CONSIGNES DE L'EXERCICE:
A. Dans le texte sur le paysage comme Stimmung, à quoi Balázs compare-t-il le paysage au cinéma ?
B. Recopiez le passage du texte sur le paysage comme Stimmung situé entre « 9La compréhension du » et « dans le moi. », inclus, en renommant partout « paysage » en « panorama ».

TEXTE FOURNI:
- - - - - - -

9La compréhension du paysage comme Stimmung décrit alors une situation de mise en paysage selon laquelle nous nous retrouvons dans le monde, au-delà de ses caractéristiques naturalistes, là où ses tensions s’effacent ou du moins s’estompent. C’est ainsi que Balázs décrit le paysage au cinéma : « un visage qui nous regarde soudain, quelque part dans le monde, comme à travers les lignes brouillées d’un miroir déformant [eine Physiognomie, ein Gesicht, das uns plötzlich an einer Stelle der Gegend wie aus den wirren Linien eines Vexierbildes anblickt] » (Balázs, [1924] 2010, p. 86 ; pour la version originale Balázs, [1924] 2001, p. 66). La rencontre avec un paysage est celle d’une perception synesthétique d’un lieu qui nous signifie, qui nous correspond : c’est l’expérience d’une relation où l’environnement se miroite dans le moi.
10La Stimmung – et donc le paysage – n’est pas uniquement phénoménale. Autrement dit, il ne s’agit pas d’une projection purement subjective liée à l’expérience (ce qui revient aussi à en faire l’expression d’une singularité culturelle) ; Simmel l’insuffle dans la même réalité – se faisant elle-même paysage atmosphérique. « Dans quelle mesure la Stimmung se fonde-t-elle en lui [dans le paysage] objectivement, étant donné qu’elle est un état psychique et réside par là dans le réflexe affectif du spectateur, et non dans les choses extérieures dépourvus de conscience ? [Inwieweit die Stimmung der Landschaft in ihr selbst, objektiv, begründet sei, da sie doch ein seelischer Zustand sei und deshalb nur in dem Gefühlsreflex des Beschauers, nicht aber in den bewusstlos äusseren Dingen wohnen könne?] » (Simmel, 1988, p. 239 et pour l’original Simmel, 1984, p. 136-137), interroge Simmel. La réponse : « en possédant ainsi toute son objectivité comme paysage dans le ressort même de notre activité créatrice, la Stimmung, expression ou dynamique particulières de cette activité, a pleine objectivité en lui [Indem sie soi hre ganze Objektivität als Landschaft innerhalb des Machtgebietes unseres Gestaltens besitzt, hat die Stimmung, ein besonderer Ausdruch ode reine besondere Dynamik dieses Gestaltens, volle Objektivität an ihr] » (Simmel, 1988, p. 241 ; pour l’allemand Simmel, 1984, p. 138). L’objectivité du paysage est assurée par sa genèse créative, qui l’ancre à un réel – autant tâtonnant et incertain qu’il puisse l’être – dans lequel nous nous mouvons. Simmel défend ainsi une intégration de la subjectivité dans le tissu du monde qui se réinvente dans et par le geste. Le clivage naturel et artificiel est désormais renfermé : « devant le paysage […], l’unité de l’existence naturelle s’efforce de nous intégrer à son tissu [Gerade wo uns, wie der Landschaft gegenüber, die Einheit des natürlichen Daseins in sich einzuweben strebt, erweist sich die Zerreissung in ein schauendes und ein fühlendes Ich als doppelt irrig] » (Simmel, 1988, p. 243 et Simmel, 1984, p. 139 pour la version originale), unité qu’il devient possible d’expérimenter et de ressentir à ce moment même. Le paysage atmosphérique est ainsi l’expérience du lieu qui exprime et représente notre place dans le monde, de la relation qui nous noue au monde, « notre plasticité et nos capacités à faire monde » (Rennesson, Vallard, 2021).

- - - - - - -

Lignes des positions cibles:
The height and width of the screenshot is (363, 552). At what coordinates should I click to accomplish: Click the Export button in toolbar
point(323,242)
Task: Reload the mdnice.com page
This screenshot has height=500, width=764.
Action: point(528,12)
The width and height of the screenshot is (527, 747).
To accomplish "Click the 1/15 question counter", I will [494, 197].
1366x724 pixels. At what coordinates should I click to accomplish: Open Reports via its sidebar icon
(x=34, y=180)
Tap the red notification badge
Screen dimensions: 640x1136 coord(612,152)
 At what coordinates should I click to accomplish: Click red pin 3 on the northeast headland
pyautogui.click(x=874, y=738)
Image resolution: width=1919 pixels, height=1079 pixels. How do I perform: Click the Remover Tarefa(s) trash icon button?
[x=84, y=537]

- - - - - - -

RÉPONSES ATTENDUES:
A. À un visage qui nous regarde soudain, quelque part dans le monde.

B.
9La compréhension du panorama comme Stimmung décrit alors une situation de mise en panorama selon laquelle nous nous retrouvons dans le monde, au-delà de ses caractéristiques naturalistes, là où ses tensions s’effacent ou du moins s’estompent. C’est ainsi que Balázs décrit le panorama au cinéma : « un visage qui nous regarde soudain, quelque part dans le monde, comme à travers les lignes brouillées d’un miroir déformant [eine Physiognomie, ein Gesicht, das uns plötzlich an einer Stelle der Gegend wie aus den wirren Linien eines Vexierbildes anblickt] » (Balázs, [1924] 2010, p. 86 ; pour la version originale Balázs, [1924] 2001, p. 66). La rencontre avec un panorama est celle d’une perception synesthétique d’un lieu qui nous signifie, qui nous correspond : c’est l’expérience d’une relation où l’environnement se miroite dans le moi.